# Exercises to complete
• A. In the article on the temple murders arrests, copy everything from "Zarate was cleared" down to "murders took place." word for word.
• B. Write the next part of the article on the temple murders arrests, picking up after its last sentence.

# Document text
_ _ _ _ _ _ _

Nunez also eventually broke down and told them what they wanted to hear. After implicating himself and others in the killings, Nunez asked: “Will I go home tomorrow?”
Also arrested in connection with the temple murders was Victor Zarate, a 30-year-old employee at the Tucson Greyhound Racetrack. He did not confess to anything, but he came close.
Zarate said investigators insisted that witnesses had tagged him as the shooter. Ratcheting up the pressure on his conscience, they held up a photograph of one of the victims saying: “How did it feel to shoot the old lady?”
“It was like a dream,” Zarate recalled in the living room of his parents modest home on the south side of Tucson. “The more I told them the truth, the more they didn’t believe me.”
Zarate was cleared of first-degree murder charges and released three days after he was arrested when investigators turned up videotapes showing him on the job at the racetrack on the night the temple murders took place.
Now, he has joined Bruce, Nunez and McGraw in a $48-million civil lawsuit against Maricopa County, accusing officials of violations of their civil rights and malicious prosecution.
“They dragged me through the mud and played Russian roulette with my life,” Zarate said. “I’ll never be the same.”
Newly elected Maricopa County Sheriff Joseph Arpaio blamed the wrong arrests on pressure that Agnos and his top brass put on deputies to quickly solve the worst mass murder in Arizona history.
“I have to apologize for what happened because it is a serious situation--you don’t put innocent people in jail,” Arpaio said. “You don’t take the word of a nut in a murder confession, knock doors down or take suspects from Tucson to Phoenix.”
“That’s a lot of crap!” responded Agnos, who said he still believes the arrests were justified and the confessions worthy of murder charges. “What we’ve got here are classic cases of people protecting their political asses.”
“If someone wants to blame me, fine,” said Agnos, who lost a bid for reelection in November, 1992, because of publicity generated by his handling of the temple murders case. “But county attorneys found those confessions to be perfectly OK and felt they could go to trial and get convictions.”
Garcia’s attorney, Luis Calvo, said the only reason Garcia was allowed to negotiate a plea agreement was because his confession seemed to match evidence found at the crime scene. That, he said, “gave prosecutors a way to clear up uncertainties in the case and extricate themselves from the mess they created from a very sloppy investigation.”

_ _ _ _ _ _ _

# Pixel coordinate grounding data
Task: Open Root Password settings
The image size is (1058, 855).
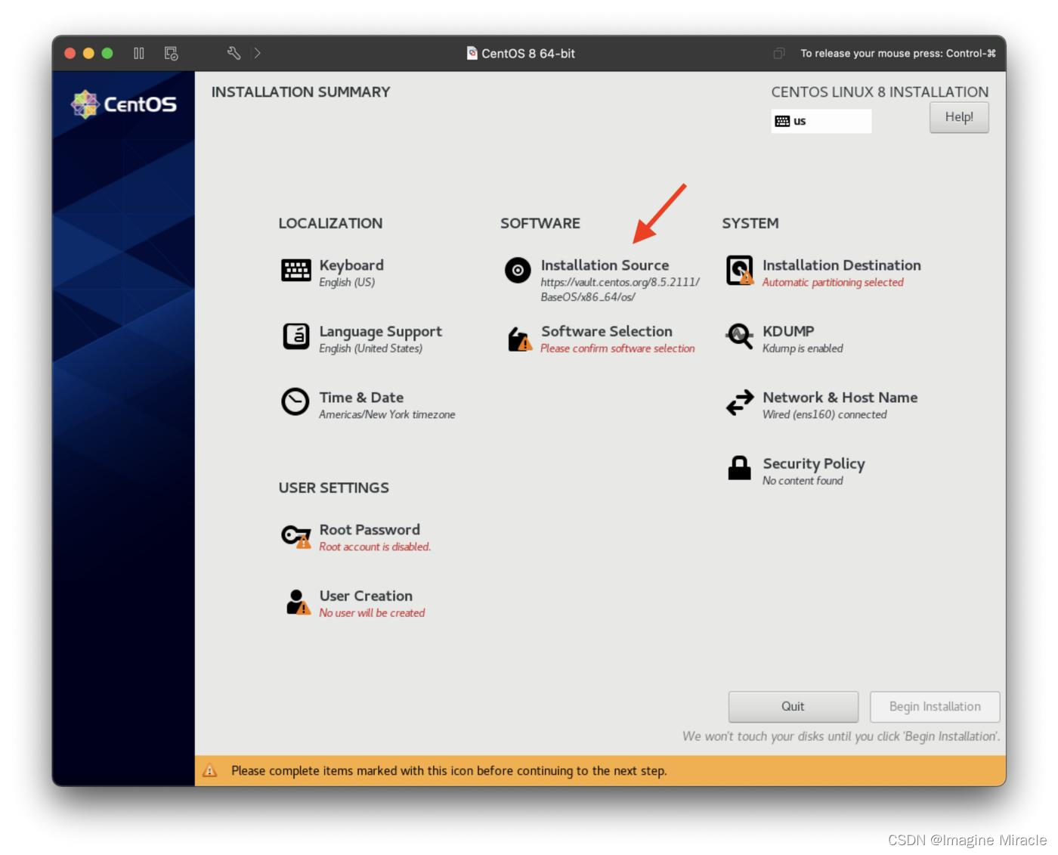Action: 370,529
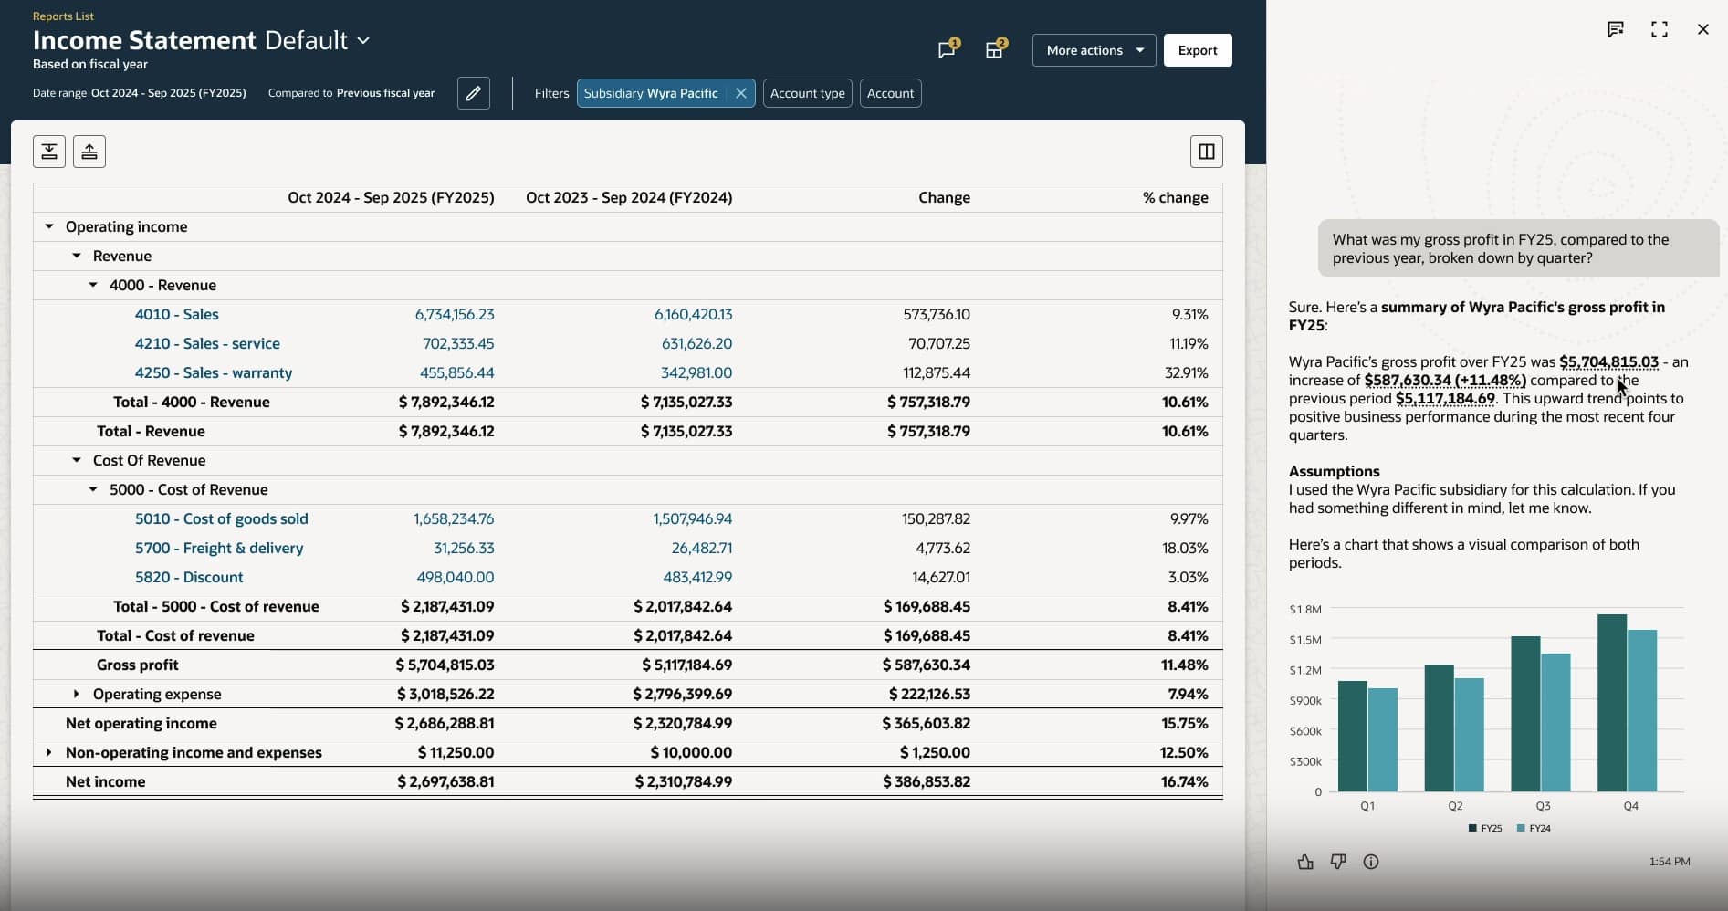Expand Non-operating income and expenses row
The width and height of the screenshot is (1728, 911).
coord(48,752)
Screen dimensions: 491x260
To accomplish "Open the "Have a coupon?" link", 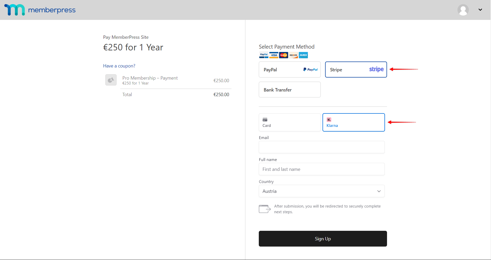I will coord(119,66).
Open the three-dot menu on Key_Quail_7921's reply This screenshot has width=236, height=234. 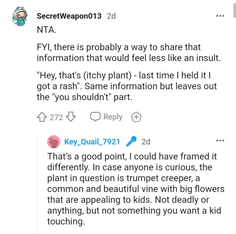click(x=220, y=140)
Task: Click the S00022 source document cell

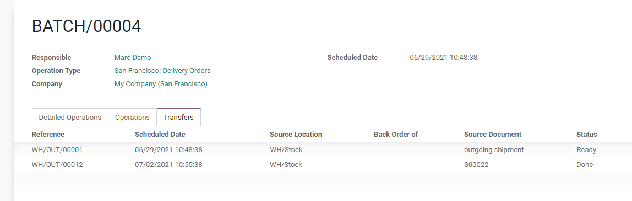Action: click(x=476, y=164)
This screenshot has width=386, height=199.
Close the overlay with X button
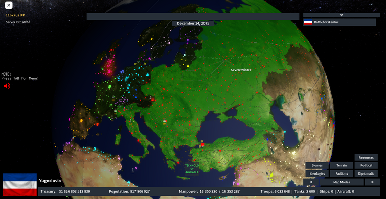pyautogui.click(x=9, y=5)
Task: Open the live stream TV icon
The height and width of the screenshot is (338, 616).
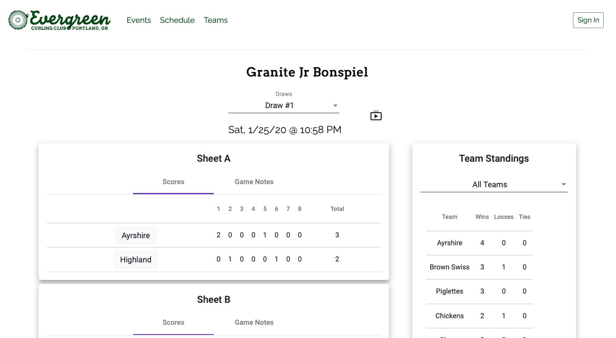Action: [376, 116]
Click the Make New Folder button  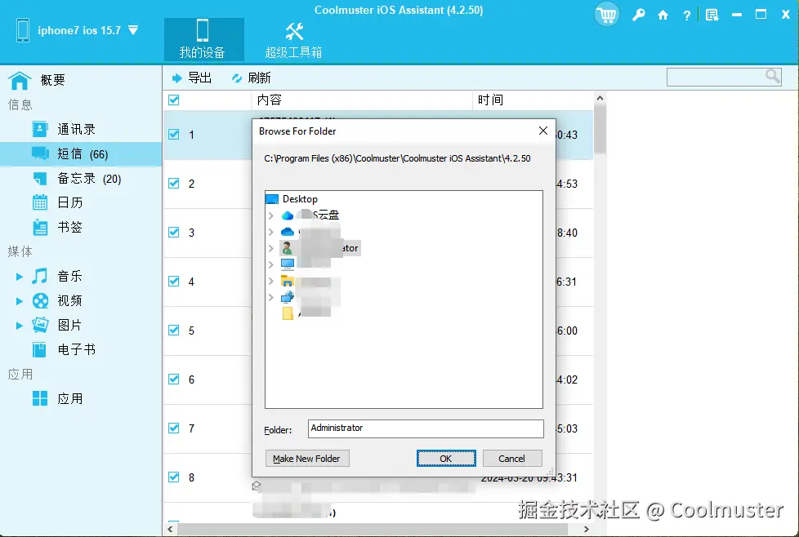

_ _ _ _ _ _ _

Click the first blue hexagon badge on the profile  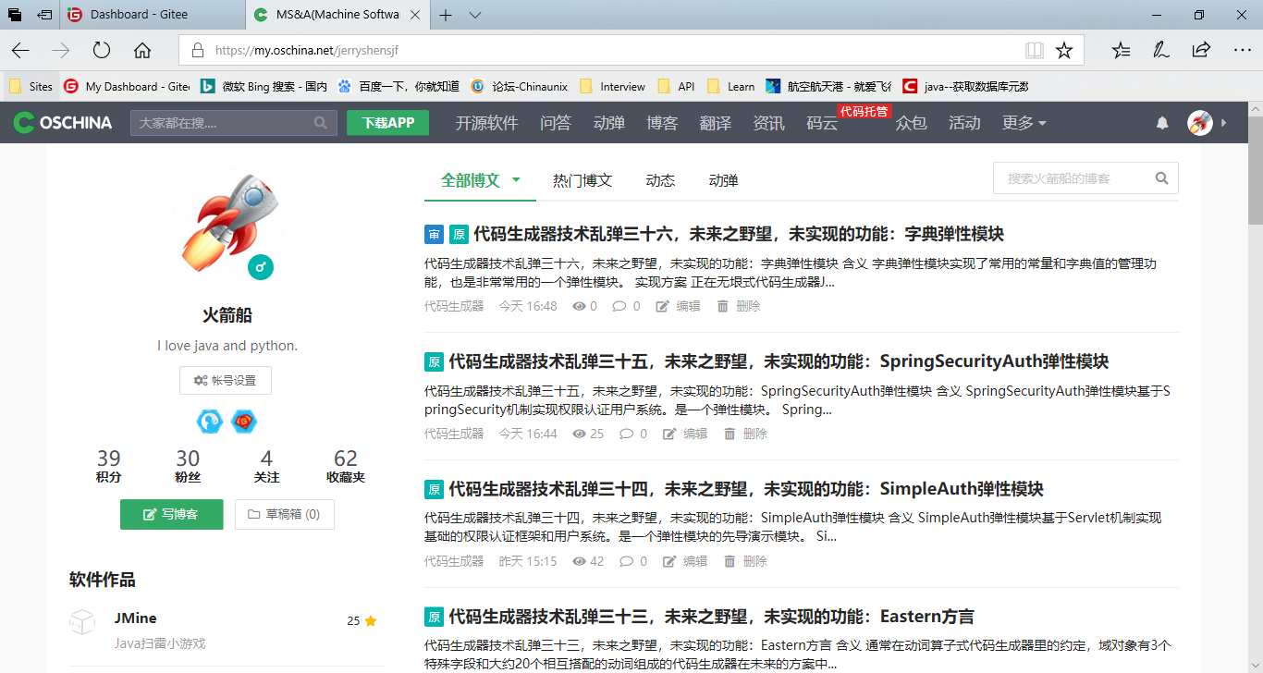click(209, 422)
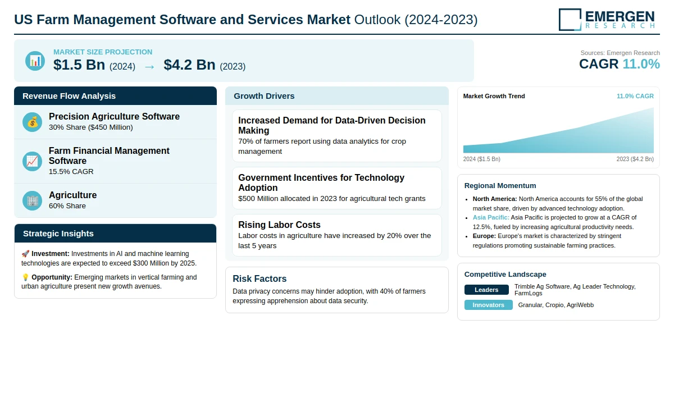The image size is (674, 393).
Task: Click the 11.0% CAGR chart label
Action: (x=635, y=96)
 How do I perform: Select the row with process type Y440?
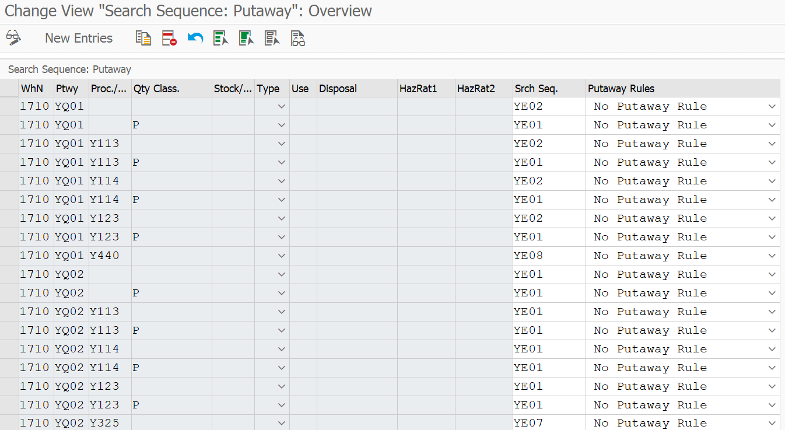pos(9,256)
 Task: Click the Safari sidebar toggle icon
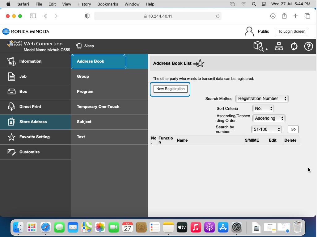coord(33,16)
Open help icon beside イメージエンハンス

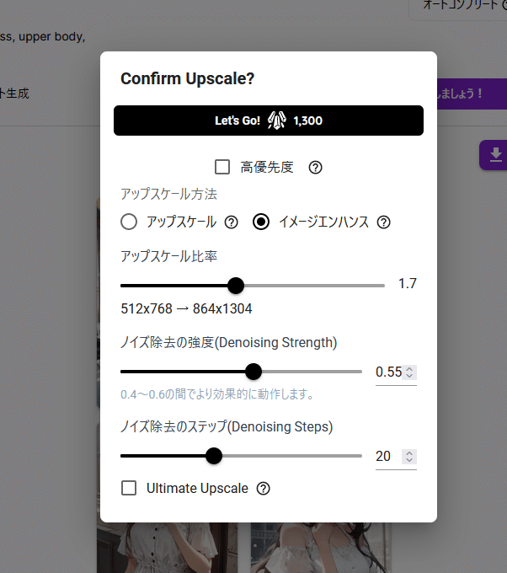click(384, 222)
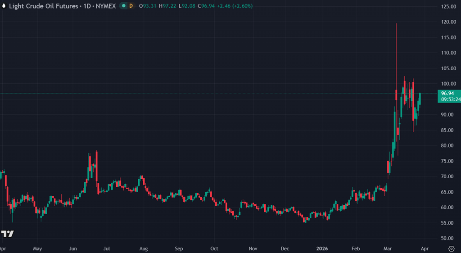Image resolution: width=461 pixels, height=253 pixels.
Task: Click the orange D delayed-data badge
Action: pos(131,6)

_ _ _ _ _ _ _

# Per-task outputs
• A.
Zarate was cleared of first-degree murder charges and released three days after he was arrested when investigators turned up videotapes showing him on the job at the racetrack on the night the temple murders took place.

• B.
As part of his plea agreement, Garcia agreed to testify against Doody, who Garcia claims shot each of the temple victims twice in the back of the head with the .22-caliber rifle. Doody, who has pleaded not guilty to first-degree murder charges, is scheduled to go to trial on May 17.
As he claimed in the temple case, Garcia said he did not shoot Cameron. Instead, he blamed that murder on his 15-year-old girlfriend, Michelle Leslie Hoover of Litchfield Park, Ariz., who has been charged with first-degree murder in juvenile court.
Doody’s attorney, Peter Balkaln, said there is reason to believe that Garcia is lying.
“Garcia pleaded guilty to 10 counts of first-degree murder--charges carrying a minimum sentence of 240 years in prison--for one benefit: He will not be put to death,” Balkaln said. “I don’t doubt that Garcia would have implicated Mickey Mouse if it would have gotten him off the death penalty.”
Calvo wouldn’t argue that point, asking: “What will we do if Doody gets convicted and is put to death and five years from now Garcia says: ‘I would have said anything to escape the death penalty and I lied’?”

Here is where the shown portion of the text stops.